As I mentioned above, the BDM policy is currently effective, though it is not implemented yet. This means, between now and 20 May 2019, we are all in a state of limbo. Be cautious of using the BDM policy. You can still use it because it is an effective, covered service so, with proper paperwork and documentation, you should eventually receive reimbursement. As of 21 March 2019, TRICARE Claims section has not received guidance or information on how to process these claims and how to handle this new coverage, so please proceed with caution. If you need BDM now, you will be caught in between the effective date and the implementation date.
My phone call with Amy clarified this a bit. She said that you can still submit your claim, no matter what. It may get denied, but as long as you submit it, that record will be created which should open the door for future reimbursement. You’ll just want to monitor the claim and once 20 May 2019 comes around, make sure you follow up with TRICARE regarding the claim.
Phew. There you have it. My research, phone call, and associated brain-dump regarding the new policy. Those with inquisitive minds, I’m sure you have questions! Feel free to ask me and I’ll do my best to clarify, find you regulatory answers, or provide you with the TRICARE phone number!
Now, how the magic happens. Especially how the magic happens in California.
Mother’s Milk Bank
As part of writing this article, I wanted to be able to include details for how Southern California TRICARE families can go about using this new benefit. So, I did as the TPM told and I searched on the HMBANA website for my nearest bank. To my surprise, the closest bank is Mother’s Milk Bank in my hometown of San Jose, CA (about a 6 hour drive). So, I initiated contact with Pauline Sakamoto, the executive director, and, after a bit of phone tag, we connected for a wonderful conversation about this long-overdue change to TRICARE’s coverages.
Pauline is simply amazing. She’s been in the lactation and breastmilk world for years.
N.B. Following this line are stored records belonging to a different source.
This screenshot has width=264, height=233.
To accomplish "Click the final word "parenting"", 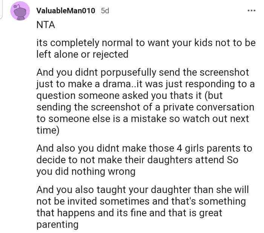I will pos(57,224).
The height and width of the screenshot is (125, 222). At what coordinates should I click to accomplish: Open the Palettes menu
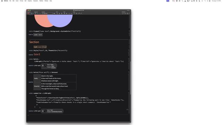pos(41,1)
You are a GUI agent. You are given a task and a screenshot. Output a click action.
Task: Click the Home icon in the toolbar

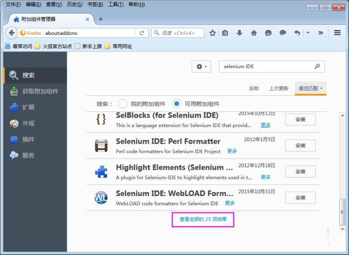click(254, 33)
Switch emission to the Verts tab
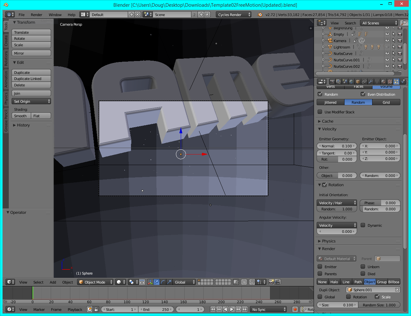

Decades, really. She has helped thousands of families along their breastfeeding/breastmilk journey and is just a ray of sunshine for these families. She explained many things to me, including Mother’s Milk Bank’s logistics, their pricing, and their operations. I was humbled when she repeatedly said how much Mother’s Milk Bank loved their military moms. She said, over the years, she has received hundreds of ounces of donated breastmilk from military moms and she is forever grateful for their efforts and reliability. I could literally hear Pauline’s smile as she spoke about military moms. She explained that she receives huge quantities of donated milk from military mamas all over the country, but especially from our Southern California military moms! Obviously, I was hooked!
Pauline shared a few stories of the military families they have had the chance to support over the past couple years. She told a few sad stories about how the families came to need BDM, but immediately warmed my heart when she admitted that Mother’s Milk Bank and these families were able to work together for a plan to ensure the children received the BDM, despite the cost and lack of TRICARE coverage.
She also shared that she sent milk from Mother’s Milk Bank to support a military family in Italy. True story…she drove from San Jose up to Travis Air Force Base and was able to get this shipment of milk onto a C-17 which was already scheduled to fly to Italy.
So when I say she was just as excited as me about this change in TRICARE coverage, I’m being totally serious. She gets it. She’s been chomping at the bit to become a TRICARE in-network provider. And now’s her chance!
Receiving BDM from Mother’s Milk Bank
I spoke with Pauline on Thursday, 21 March, just two days after the new policy was released, and Pauline said she already had a military mom contact her about the policy.
Pauline described how Mother’s Milk Bank typically does business. She told me, “Typically, a prescription is for about 24oz per day for a specific number of days, weeks, months. Best way to do this provide about 1-1.5 weeks worth of milk in the first shipment. Then it’ll up to about 2 weeks of milk because sometimes families freezers cannot hold that much milk. If prescription is for 24oz per day but baby only takes 8oz per day, they will work with us to keep ordering milk until prescription is exhausted. Avoids families hoarding milk then having to dump.”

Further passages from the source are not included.